Petro, à Biden par téléphone : "Je dois vous parler d'une affaire concernant le Venezuela"

Petro, à Biden par téléphone : « Je dois vous parler d’une affaire concernant le Venezuela »

Gustavo Petro est arrivé à New York hier soir dans l’avion présidentiel. Il a voyagé dans un siège en cuir avec une table et des accoudoirs en bois. Ils lui ont préparé une chambre avec un lit et quelques livres, au cas où il voudrait se distraire pendant le voyage. Le président a cependant profité des cinq heures de vol pour préparer son discours à l’Instance permanente de l’ONU sur les questions autochtones, qui a été le premier acte de sa tournée aux États-Unis, qui culminera lorsqu’il rencontrera Joe Biden, jeudi. Justement, il y a un mois et demi, Petro lui a dit au téléphone : « Je dois vous parler d’une affaire concernant le Venezuela. »
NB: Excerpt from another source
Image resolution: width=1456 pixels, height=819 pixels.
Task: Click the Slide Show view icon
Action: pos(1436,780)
C’est alors que le locataire de la Maison Blanche, de l’autre côté de la ligne, l’invite à lui rendre visite à Washington. Biden et Petro, au fond, recherchent la même chose, des élections présidentielles où le chavisme s’engage à respecter les lois électorales et permet à l’opposition de se présenter avec des garanties. Biden s’est timidement approché du gouvernement vénézuélien à la suite de l’invasion russe de l’Ukraine et Petro, tout sauf timide, a fait du rétablissement de la normalité politique à Caracas sa cause. La diplomatie colombienne a consacré tous ces mois à servir de pont entre Nicolás Maduro et Biden. La promenade de Petro dans les salles néoclassiques de l’aile ouest sera la confirmation finale de ces efforts.
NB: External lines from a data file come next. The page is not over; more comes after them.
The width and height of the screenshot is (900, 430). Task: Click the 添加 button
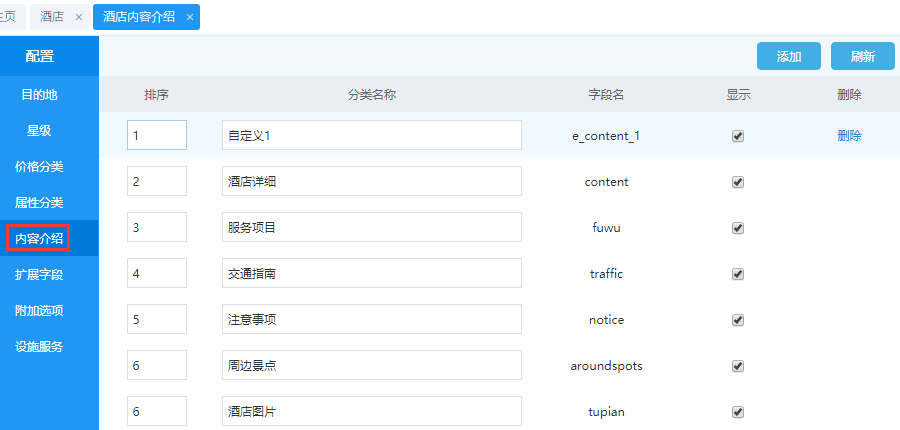coord(788,56)
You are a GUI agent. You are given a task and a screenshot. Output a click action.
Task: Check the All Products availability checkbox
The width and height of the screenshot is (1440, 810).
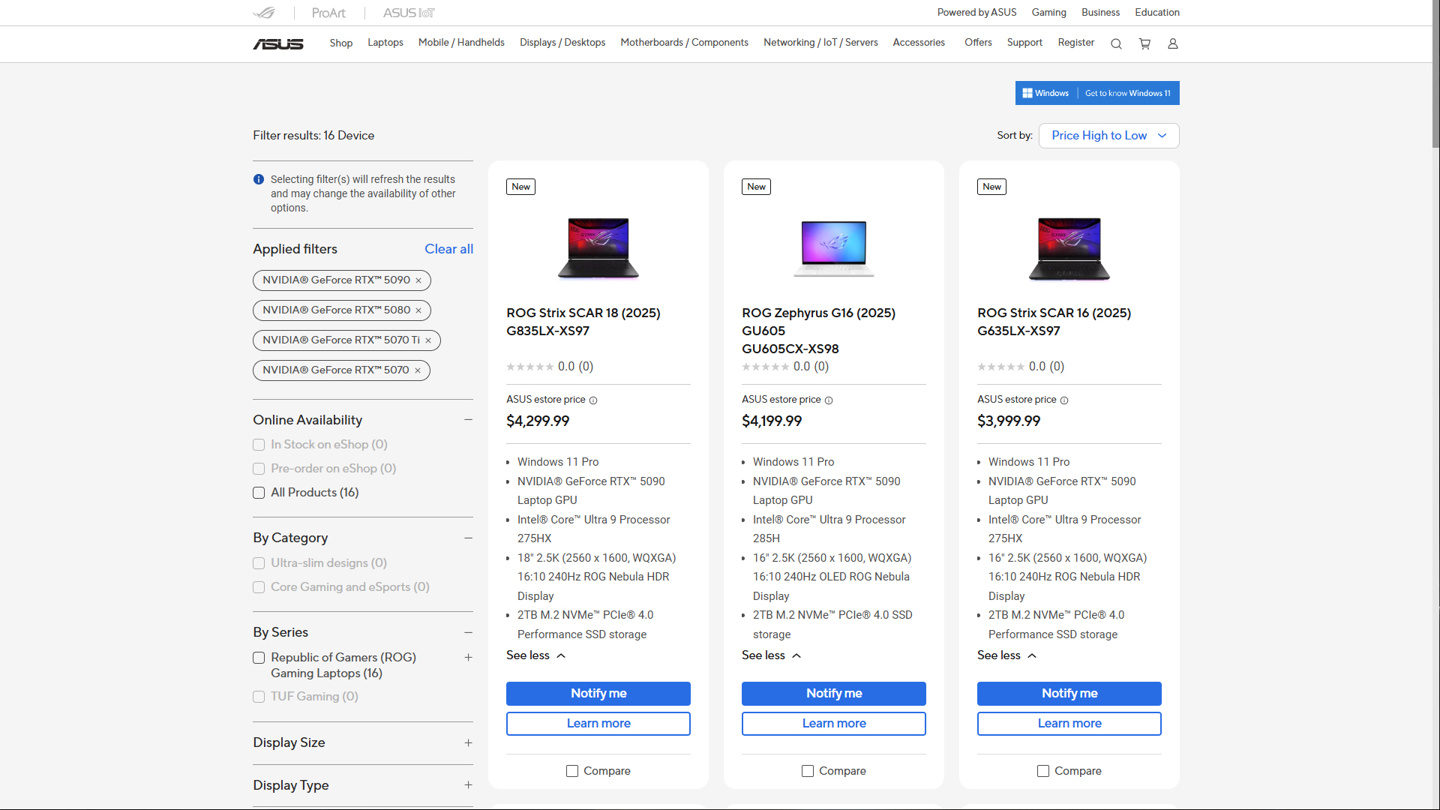[x=259, y=493]
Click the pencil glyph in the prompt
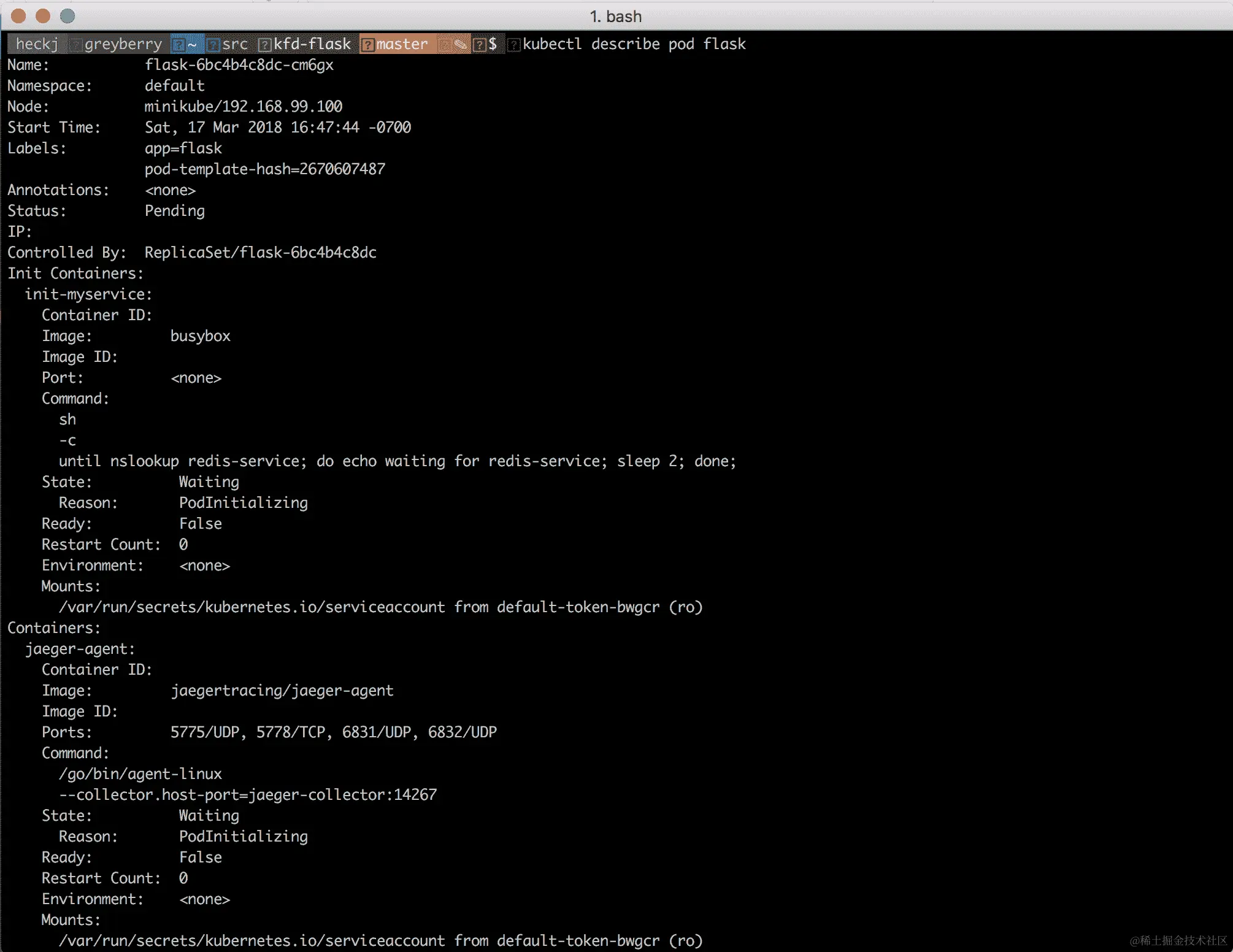 [x=460, y=44]
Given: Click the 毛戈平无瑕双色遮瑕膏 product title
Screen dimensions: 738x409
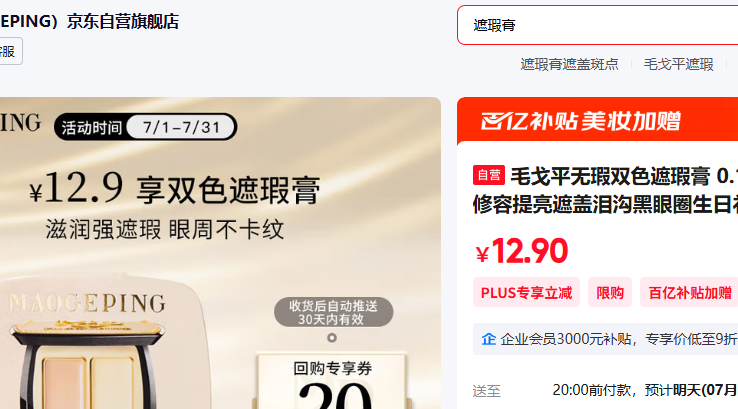Looking at the screenshot, I should point(605,190).
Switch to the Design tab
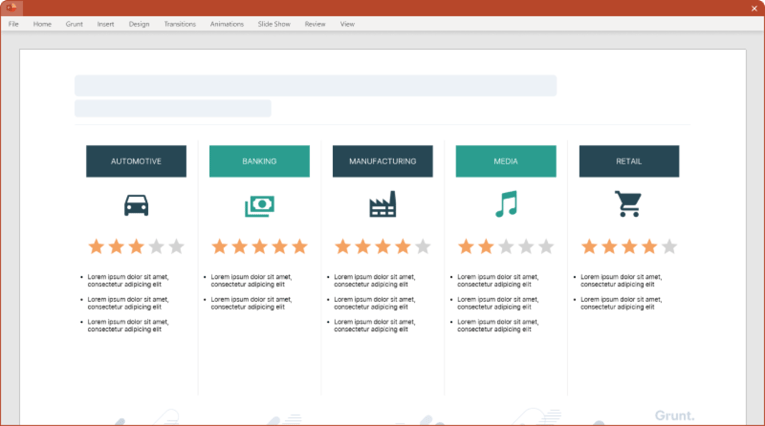This screenshot has width=765, height=426. [x=139, y=24]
Les dialogues entre le chavisme et l’opposition continuent de s’enliser. Maduro a même glissé que les élections pourraient avoir lieu cette année, ce qui compliquerait tout le panorama. La communauté internationale, quant à elle, cherche une solution, menée par Petro. Maduro considère que les États-Unis n’ont pas tenu leur promesse en ne libérant pas les avoirs vénézuéliens détenus à l’étranger, qui allaient servir à oxygéner les caisses du gouvernement, ni en levant une partie des sanctions. Washington, pour sa part, est convaincu que le chavisme n’a pas de réelle volonté de démocratiser les institutions. Personne ne cède pour le moment.

Petro a organisé la semaine prochaine à Bogotá un sommet de diplomates de pays du monde entier pour rapprocher ces deux positions opposées. « Avec un objectif : qu’il n’y ait pas de sanctions et qu’il y ait beaucoup plus de démocratie. Plus de démocratie, zéro sanction, c’est l’objectif de la conférence de Bogota », a-t-il déclaré à cet égard à New York. Il a parlé des sanctions, la revendication principale du chavisme, mais il a ensuite souligné que la démocratie « est la clé ». « Que ce soit ce que le peuple vénézuélien, libre, sans pression, décide de son avenir immédiat », a-t-il ajouté.

Gustavo Petro, président de la Colombie, à l’Instance permanente des Nations Unies sur les questions autochtones, à New York, ce lundi 17 avril.CRISTIAN GARAVITO (PRÉSIDENT)

Avant d’aborder ce dossier, Petro a trois jours devant lui avec un agenda plein d’interventions publiques et de rencontres avec des parlementaires et des hommes d’affaires. Ce lundi, il a pris la parole pendant 16 minutes au forum de l’ONU, où il a appelé à la tenue d’un sommet des pays responsables de la forêt amazonienne à Belém do Pará, au Brésil. Son idée est que les 10 pays impliqués – il a également convaincu Maduro sur cette question – peuvent construire un programme commun qui permette le flux d’argent nécessaire, et pour cela, il a fait le premier pas en annonçant que la Colombie mettra plus de 150 millions de dollars dans ce fonds.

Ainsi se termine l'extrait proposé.